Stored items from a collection
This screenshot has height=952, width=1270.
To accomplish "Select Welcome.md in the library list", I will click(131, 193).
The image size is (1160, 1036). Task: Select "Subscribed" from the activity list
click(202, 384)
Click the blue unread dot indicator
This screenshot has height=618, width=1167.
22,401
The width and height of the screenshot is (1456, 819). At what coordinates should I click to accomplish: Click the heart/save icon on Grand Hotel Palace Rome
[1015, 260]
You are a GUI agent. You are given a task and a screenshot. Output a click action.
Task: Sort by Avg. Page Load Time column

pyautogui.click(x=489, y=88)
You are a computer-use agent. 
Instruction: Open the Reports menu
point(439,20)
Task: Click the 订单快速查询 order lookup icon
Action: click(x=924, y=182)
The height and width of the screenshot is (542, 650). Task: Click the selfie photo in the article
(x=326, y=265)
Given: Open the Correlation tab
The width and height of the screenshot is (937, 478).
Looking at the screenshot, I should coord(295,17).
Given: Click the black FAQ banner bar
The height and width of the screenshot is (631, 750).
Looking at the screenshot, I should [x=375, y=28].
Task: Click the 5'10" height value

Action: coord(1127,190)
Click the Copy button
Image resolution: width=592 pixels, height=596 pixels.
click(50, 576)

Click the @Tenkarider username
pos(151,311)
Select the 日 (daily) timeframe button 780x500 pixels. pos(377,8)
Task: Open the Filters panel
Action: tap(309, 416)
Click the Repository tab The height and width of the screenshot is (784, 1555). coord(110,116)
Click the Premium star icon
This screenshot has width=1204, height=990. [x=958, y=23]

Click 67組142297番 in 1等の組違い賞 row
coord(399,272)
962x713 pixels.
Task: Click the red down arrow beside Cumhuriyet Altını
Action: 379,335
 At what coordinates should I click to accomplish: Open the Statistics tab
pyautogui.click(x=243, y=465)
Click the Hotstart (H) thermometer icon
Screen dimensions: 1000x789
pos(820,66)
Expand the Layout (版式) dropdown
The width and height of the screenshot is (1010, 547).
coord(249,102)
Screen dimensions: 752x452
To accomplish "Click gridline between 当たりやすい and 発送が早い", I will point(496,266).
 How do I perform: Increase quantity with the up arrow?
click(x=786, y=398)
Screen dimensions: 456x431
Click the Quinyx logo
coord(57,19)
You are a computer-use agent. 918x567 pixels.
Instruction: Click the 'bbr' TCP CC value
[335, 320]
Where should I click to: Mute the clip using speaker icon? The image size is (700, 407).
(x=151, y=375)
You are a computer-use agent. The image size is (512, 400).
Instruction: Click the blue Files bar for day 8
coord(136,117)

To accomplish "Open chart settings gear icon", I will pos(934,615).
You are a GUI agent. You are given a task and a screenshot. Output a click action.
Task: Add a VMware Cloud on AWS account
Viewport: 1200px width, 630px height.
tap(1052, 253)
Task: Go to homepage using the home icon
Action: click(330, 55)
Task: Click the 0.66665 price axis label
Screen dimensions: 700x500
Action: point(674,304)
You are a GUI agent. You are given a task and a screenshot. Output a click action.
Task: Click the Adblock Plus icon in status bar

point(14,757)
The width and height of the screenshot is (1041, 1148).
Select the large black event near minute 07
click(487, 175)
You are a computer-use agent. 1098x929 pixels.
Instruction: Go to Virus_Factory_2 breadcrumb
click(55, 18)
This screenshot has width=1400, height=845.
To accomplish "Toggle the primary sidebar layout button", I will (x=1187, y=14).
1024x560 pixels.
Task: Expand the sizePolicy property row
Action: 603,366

◆ Prompt: Repeat the data above exactly.

◆ Output for this task:
This screenshot has height=952, width=1270.
To accomplish "Select Welcome.md in the library list", I will click(131, 193).
The image size is (1160, 1036). Task: Select "Subscribed" from the activity list
click(202, 384)
Click the blue unread dot indicator
This screenshot has height=618, width=1167.
22,401
The width and height of the screenshot is (1456, 819). At what coordinates should I click to accomplish: Click the heart/save icon on Grand Hotel Palace Rome
[1015, 260]
You are a GUI agent. You are given a task and a screenshot. Output a click action.
Task: Sort by Avg. Page Load Time column

pyautogui.click(x=489, y=88)
You are a computer-use agent. 
Instruction: Open the Reports menu
point(439,20)
Task: Click the 订单快速查询 order lookup icon
Action: click(x=924, y=182)
The height and width of the screenshot is (542, 650). Task: Click the selfie photo in the article
(x=326, y=265)
Given: Open the Correlation tab
The width and height of the screenshot is (937, 478).
Looking at the screenshot, I should coord(295,17).
Given: Click the black FAQ banner bar
The height and width of the screenshot is (631, 750).
Looking at the screenshot, I should [x=375, y=28].
Task: Click the 5'10" height value

Action: coord(1127,190)
Click the Copy button
Image resolution: width=592 pixels, height=596 pixels.
click(50, 576)

Click the @Tenkarider username
pos(151,311)
Select the 日 (daily) timeframe button 780x500 pixels. pos(377,8)
Task: Open the Filters panel
Action: tap(309, 416)
Click the Repository tab The height and width of the screenshot is (784, 1555). coord(110,116)
Click the Premium star icon
This screenshot has width=1204, height=990. [x=958, y=23]

Click 67組142297番 in 1等の組違い賞 row
coord(399,272)
962x713 pixels.
Task: Click the red down arrow beside Cumhuriyet Altını
Action: 379,335
 At what coordinates should I click to accomplish: Open the Statistics tab
pyautogui.click(x=243, y=465)
Click the Hotstart (H) thermometer icon
Screen dimensions: 1000x789
pos(820,66)
Expand the Layout (版式) dropdown
The width and height of the screenshot is (1010, 547).
coord(249,102)
Screen dimensions: 752x452
To accomplish "Click gridline between 当たりやすい and 発送が早い", I will point(496,266).
 How do I perform: Increase quantity with the up arrow?
click(x=786, y=398)
Screen dimensions: 456x431
Click the Quinyx logo
coord(57,19)
You are a computer-use agent. 918x567 pixels.
Instruction: Click the 'bbr' TCP CC value
[335, 320]
Where should I click to: Mute the clip using speaker icon? The image size is (700, 407).
(x=151, y=375)
You are a computer-use agent. The image size is (512, 400).
Instruction: Click the blue Files bar for day 8
coord(136,117)

To accomplish "Open chart settings gear icon", I will pos(934,615).
You are a GUI agent. You are given a task and a screenshot. Output a click action.
Task: Add a VMware Cloud on AWS account
Viewport: 1200px width, 630px height.
tap(1052, 253)
Task: Go to homepage using the home icon
Action: click(330, 55)
Task: Click the 0.66665 price axis label
Screen dimensions: 700x500
Action: point(674,304)
You are a GUI agent. You are given a task and a screenshot. Output a click action.
Task: Click the Adblock Plus icon in status bar

point(14,757)
The width and height of the screenshot is (1041, 1148).
Select the large black event near minute 07
click(487, 175)
You are a computer-use agent. 1098x929 pixels.
Instruction: Go to Virus_Factory_2 breadcrumb
click(55, 18)
This screenshot has width=1400, height=845.
To accomplish "Toggle the primary sidebar layout button", I will (x=1187, y=14).
1024x560 pixels.
Task: Expand the sizePolicy property row
Action: 603,366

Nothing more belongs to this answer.